Il furto dell’Assunta finisce a “Chi l’ha visto?”

Caramanico. A distanza di 69 anni, ripartono le indagini per recuperare il simbolo della comunità
CARAMANICO TERME. Si riaprono le indagini per il furto della statua dell’Assunta, sottratta alla comunità di Caramanico nel 1950. Il caso sul quale stanno lavorando i nuclei specializzati dei carabinieri, ieri è finito a “Chi l’ha visto?” nella fascia mattutina della trasmissione di Rai tre, e adesso in paese ci si chiede se questa sia la volta buona. Se davvero, i carabinieri riusciranno a riconsegnare a Caramanico il simbolo della sua identità, religiosa e collettiva. La statua dell’Assunta, riposta come da secoli nella sua nicchia, presso l’altare dell’Assunta della Chiesa di Santa Maria Maggiore, su di un piedistallo di grande fattura artistica, opera di Nicola da Guardiagrele, fu rubata nella notte tra il 13 e il 14 dicembre 1950. «Voci di popolo», spiega il sindaco Simone Angelucci, «hanno narrato di un possibile piano, giacché pare che la porta della Chiesa non sia stata forzata. Nulla tuttavia si è saputo su possibili indiziati, e soprattutto in relazione alla destinazione della statua che, per il suo valore artistico, di gran lunga superiore a quello della lega metallica che la caratterizzava, pare certo non sia stata fusa, ma evidentemente conservata a beneficio del committente dell’azione, che ha privato i caramanichesi di uno dei simboli più importanti della loro storia». La statua dell’Assunta aveva mille anni.

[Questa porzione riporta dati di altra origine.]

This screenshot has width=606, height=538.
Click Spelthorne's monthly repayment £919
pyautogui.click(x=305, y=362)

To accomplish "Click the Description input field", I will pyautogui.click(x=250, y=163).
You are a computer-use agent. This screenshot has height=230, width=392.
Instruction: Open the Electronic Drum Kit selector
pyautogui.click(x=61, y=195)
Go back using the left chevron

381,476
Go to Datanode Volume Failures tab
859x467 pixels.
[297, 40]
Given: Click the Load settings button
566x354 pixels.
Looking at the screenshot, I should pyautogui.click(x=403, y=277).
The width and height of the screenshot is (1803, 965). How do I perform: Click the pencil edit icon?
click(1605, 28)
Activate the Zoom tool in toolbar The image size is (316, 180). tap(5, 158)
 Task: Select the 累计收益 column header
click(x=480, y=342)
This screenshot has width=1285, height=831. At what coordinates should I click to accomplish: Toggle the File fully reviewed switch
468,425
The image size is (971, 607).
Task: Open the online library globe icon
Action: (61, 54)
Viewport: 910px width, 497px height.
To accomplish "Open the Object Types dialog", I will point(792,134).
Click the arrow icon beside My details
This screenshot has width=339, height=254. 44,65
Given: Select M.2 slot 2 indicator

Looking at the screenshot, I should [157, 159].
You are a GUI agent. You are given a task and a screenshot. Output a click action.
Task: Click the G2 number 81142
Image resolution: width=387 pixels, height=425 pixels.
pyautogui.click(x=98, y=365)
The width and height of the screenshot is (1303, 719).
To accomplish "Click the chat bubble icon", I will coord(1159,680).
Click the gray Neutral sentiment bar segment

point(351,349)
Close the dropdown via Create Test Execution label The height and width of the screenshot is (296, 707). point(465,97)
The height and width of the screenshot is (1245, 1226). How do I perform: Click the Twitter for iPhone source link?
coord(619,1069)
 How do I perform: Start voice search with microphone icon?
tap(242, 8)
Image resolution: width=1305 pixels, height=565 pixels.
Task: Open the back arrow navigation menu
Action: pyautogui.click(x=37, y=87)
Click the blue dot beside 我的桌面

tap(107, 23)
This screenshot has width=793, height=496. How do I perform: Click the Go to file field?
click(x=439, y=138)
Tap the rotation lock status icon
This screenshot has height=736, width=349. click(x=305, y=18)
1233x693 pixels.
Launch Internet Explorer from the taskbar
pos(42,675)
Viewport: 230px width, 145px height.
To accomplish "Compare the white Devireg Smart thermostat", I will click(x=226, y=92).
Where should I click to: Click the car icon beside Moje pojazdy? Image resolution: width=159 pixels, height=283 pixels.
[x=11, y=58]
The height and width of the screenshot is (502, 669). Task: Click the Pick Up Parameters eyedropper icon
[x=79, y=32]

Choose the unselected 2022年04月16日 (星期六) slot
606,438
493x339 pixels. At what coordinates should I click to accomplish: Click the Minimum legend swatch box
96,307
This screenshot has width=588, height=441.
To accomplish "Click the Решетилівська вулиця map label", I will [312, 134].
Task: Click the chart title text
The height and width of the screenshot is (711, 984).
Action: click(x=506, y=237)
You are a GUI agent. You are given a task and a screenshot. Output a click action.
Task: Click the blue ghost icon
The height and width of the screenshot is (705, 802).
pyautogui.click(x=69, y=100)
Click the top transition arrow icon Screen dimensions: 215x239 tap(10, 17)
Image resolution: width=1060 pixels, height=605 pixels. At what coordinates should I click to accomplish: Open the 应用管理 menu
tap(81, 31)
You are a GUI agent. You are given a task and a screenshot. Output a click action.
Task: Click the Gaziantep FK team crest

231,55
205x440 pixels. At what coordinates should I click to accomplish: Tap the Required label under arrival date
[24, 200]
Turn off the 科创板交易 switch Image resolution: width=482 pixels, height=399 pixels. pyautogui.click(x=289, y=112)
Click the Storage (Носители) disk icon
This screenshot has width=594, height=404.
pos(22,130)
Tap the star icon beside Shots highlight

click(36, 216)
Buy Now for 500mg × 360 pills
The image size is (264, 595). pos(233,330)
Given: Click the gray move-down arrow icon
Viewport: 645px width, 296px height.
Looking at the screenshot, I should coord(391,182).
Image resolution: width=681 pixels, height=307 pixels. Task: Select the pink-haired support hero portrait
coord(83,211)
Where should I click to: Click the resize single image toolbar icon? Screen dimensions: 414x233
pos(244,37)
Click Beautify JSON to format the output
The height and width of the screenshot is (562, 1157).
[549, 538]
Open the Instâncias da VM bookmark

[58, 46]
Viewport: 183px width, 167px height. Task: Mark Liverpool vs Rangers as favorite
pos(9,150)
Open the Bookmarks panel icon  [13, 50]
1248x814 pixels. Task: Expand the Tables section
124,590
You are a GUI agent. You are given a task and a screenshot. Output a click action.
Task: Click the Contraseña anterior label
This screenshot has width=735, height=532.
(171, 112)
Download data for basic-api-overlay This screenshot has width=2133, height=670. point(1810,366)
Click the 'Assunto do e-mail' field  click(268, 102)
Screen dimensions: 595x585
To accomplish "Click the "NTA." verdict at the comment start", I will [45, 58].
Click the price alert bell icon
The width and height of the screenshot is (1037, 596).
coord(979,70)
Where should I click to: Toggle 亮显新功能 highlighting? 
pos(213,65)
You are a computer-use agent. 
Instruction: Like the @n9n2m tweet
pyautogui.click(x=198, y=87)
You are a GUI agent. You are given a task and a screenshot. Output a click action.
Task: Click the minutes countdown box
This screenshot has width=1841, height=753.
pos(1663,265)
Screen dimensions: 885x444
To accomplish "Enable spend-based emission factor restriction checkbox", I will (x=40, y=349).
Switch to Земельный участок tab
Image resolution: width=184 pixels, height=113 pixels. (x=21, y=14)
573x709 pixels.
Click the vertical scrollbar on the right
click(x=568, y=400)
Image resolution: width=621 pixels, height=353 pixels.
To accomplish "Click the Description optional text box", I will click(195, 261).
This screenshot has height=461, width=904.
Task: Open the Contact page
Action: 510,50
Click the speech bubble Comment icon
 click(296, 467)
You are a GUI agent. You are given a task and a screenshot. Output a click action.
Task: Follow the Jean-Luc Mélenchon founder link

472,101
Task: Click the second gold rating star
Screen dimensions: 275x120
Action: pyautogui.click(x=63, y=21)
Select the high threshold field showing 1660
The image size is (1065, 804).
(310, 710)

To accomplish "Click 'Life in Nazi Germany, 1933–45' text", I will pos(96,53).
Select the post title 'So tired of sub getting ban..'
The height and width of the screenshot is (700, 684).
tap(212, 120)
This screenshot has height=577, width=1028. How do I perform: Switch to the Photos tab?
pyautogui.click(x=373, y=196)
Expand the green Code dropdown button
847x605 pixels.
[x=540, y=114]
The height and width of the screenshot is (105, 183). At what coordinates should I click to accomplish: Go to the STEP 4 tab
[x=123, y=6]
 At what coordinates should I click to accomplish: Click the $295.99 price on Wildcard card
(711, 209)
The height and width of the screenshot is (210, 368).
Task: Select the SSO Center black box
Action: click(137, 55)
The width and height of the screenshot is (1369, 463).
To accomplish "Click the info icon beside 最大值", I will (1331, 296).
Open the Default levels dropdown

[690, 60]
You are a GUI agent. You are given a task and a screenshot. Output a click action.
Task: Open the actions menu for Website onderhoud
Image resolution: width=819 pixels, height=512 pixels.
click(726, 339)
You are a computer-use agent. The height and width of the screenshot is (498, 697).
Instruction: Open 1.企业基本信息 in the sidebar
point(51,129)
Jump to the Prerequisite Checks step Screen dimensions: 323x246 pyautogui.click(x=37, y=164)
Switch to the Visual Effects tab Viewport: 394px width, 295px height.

Di fattura provenzale, dicono i testi, era datata intorno al X secolo, e la leggenda la accomuna alla fondazione stessa di Caramanico.
Di questo mistero irrisolto si è fatto carico di recente il sindaco Angelucci, che ha voluto riattivare le relazioni istituzionali necessarie a evidenziare l’esigenza di ritentare con le indagini. «Riferimento principale di questa iniziativa», fa rilevare il primo cittadino, «sono stati il comandante provinciale dei carabinieri, colonnello Marco Riscaldati e il tenente colonnello Carmelo Grasso, comandante del nucleo Tutela patrimonio culturale (Tpc) di Ancona, a cui va il più sentito ringraziamento della comunità che mi onoro di rappresentare. Contiamo», va avanti Angelucci, «di avere a nostro favore la tecnologia investigativa, gli eccellenti risultati del nucleo Tpc e il tempo che, dopo 68 anni, indirizza la nostra attività non tanto sull’individuazione del colpevole, ma sulla possibilità che la statua venga ritrovata in collezioni private o in aste». A supportare l’attività dell’Arma, anche il servizio di Rai 3 della giornalista Annalisa Venditti, che si è recata a Caramanico per cercare testimonianze dirette degli anziani che ricordano le vicissitudini di quella mattina del 1950, quando il furto venne accertato nel caos generale e nella disperazione dei fedeli. «Per i carabinieri», conclude Angelucci, «ci sono elementi degni di attenzione, che potrebbero portare a contesti favorevoli al ritrovamento. E Caramanico attende il miracolo».